- _Directions for this task_: Everything from the line with "Screen dimensions: 377x189" through the last line of the data below should be copied exactly, apart from the pictures.
[Start of section]
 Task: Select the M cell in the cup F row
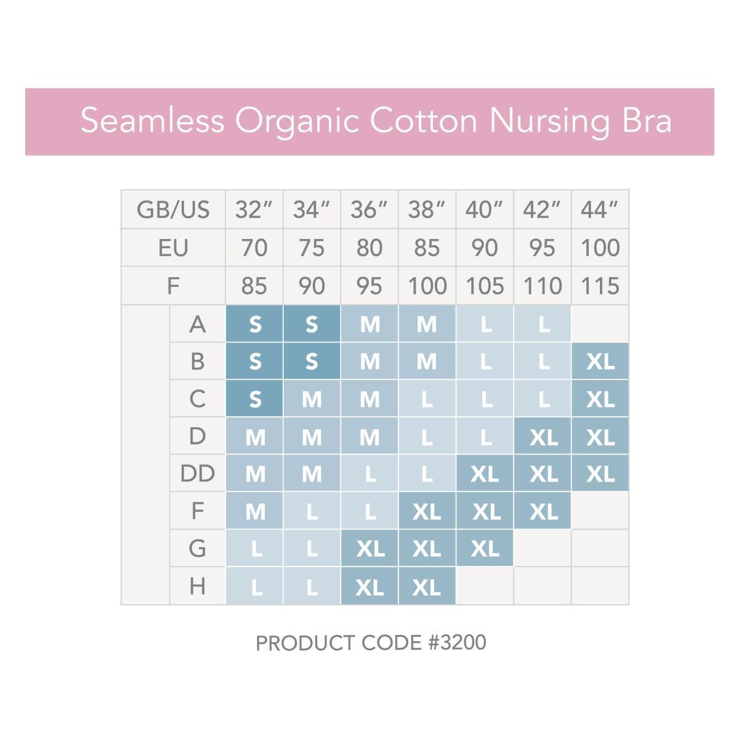point(254,511)
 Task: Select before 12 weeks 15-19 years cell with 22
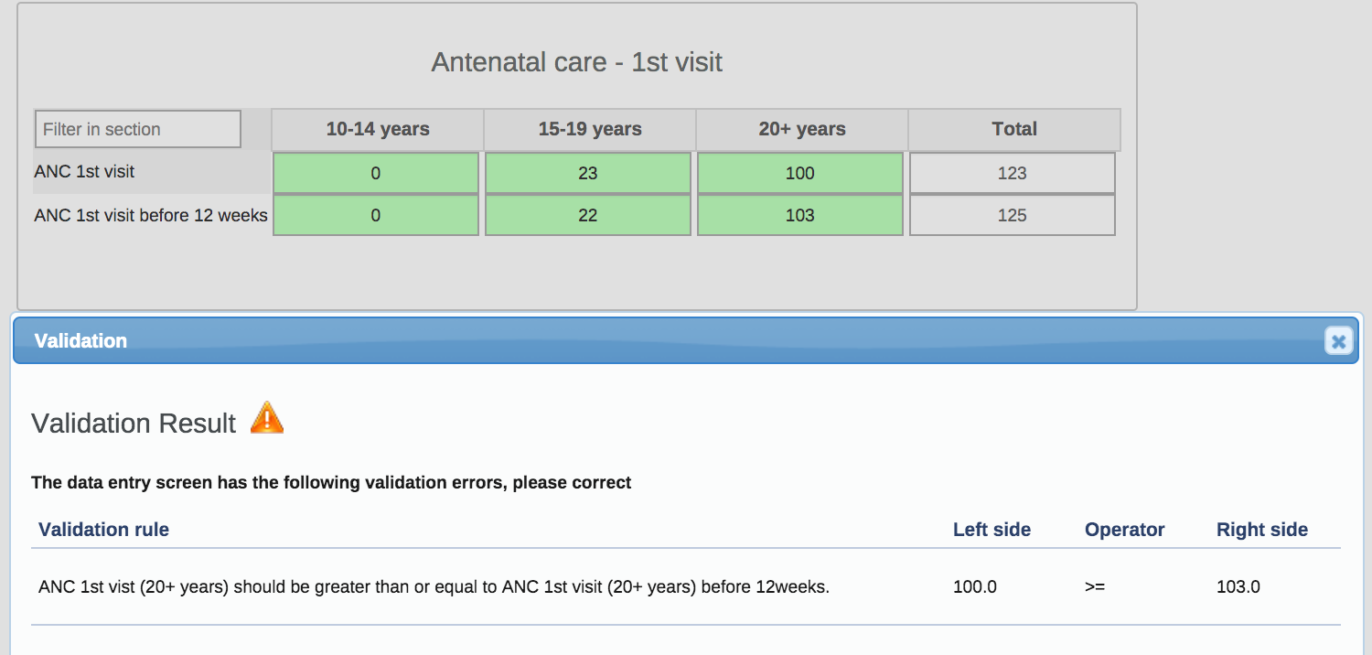[588, 215]
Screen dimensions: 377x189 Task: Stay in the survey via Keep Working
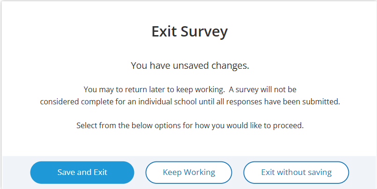coord(189,172)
[End of section]
- _Response to the exercise_:
Screen dimensions: 377x189 Task: Stay in the survey via Keep Working
coord(189,172)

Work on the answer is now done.